WRITTEN EXERCISE – Please return each line below that contains the word "action", matching its case exactly.

PROVIDED ENTRIES –
'''

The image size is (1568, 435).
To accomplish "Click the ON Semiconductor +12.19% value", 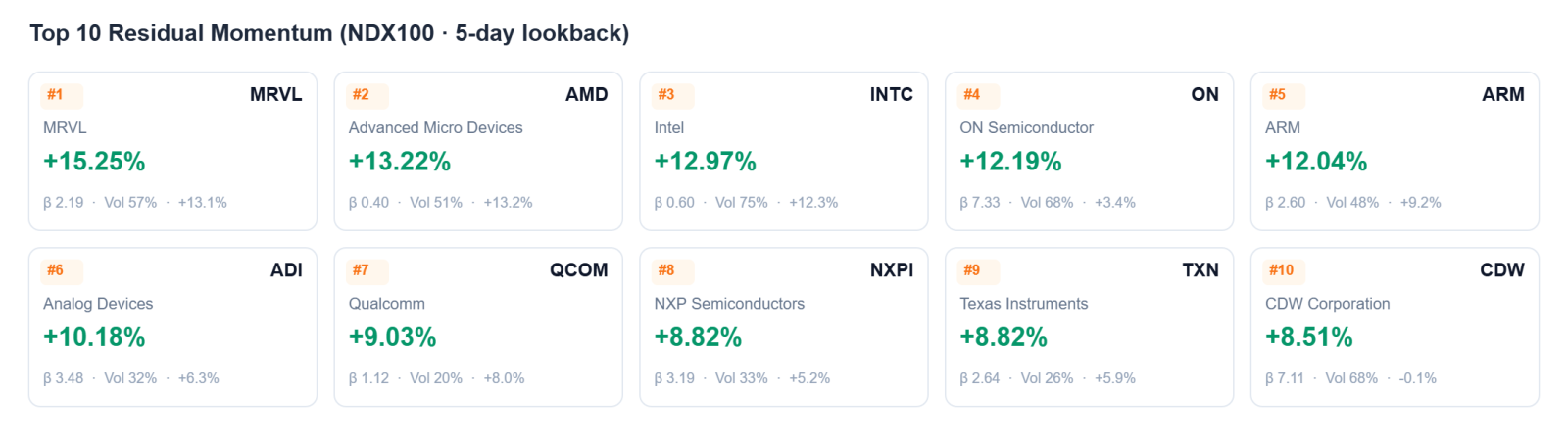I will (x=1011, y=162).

'''
'''

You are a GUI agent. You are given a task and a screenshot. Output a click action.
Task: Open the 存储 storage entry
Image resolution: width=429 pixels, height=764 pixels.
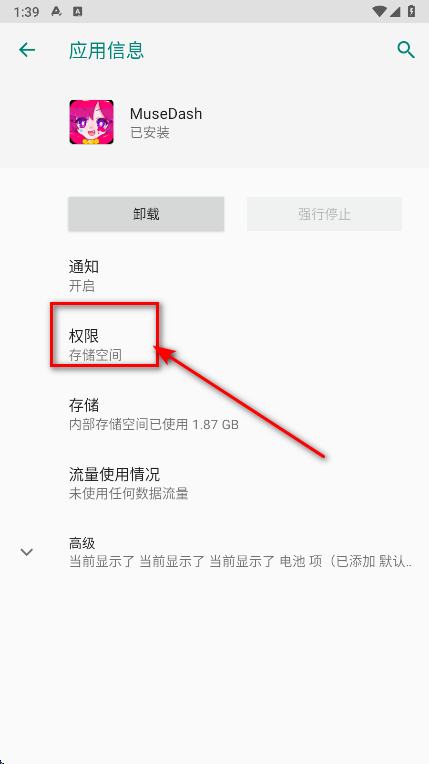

'''

THE COMPLETED TASK –
You are a GUI agent. You are given a task and a screenshot. Output a click action.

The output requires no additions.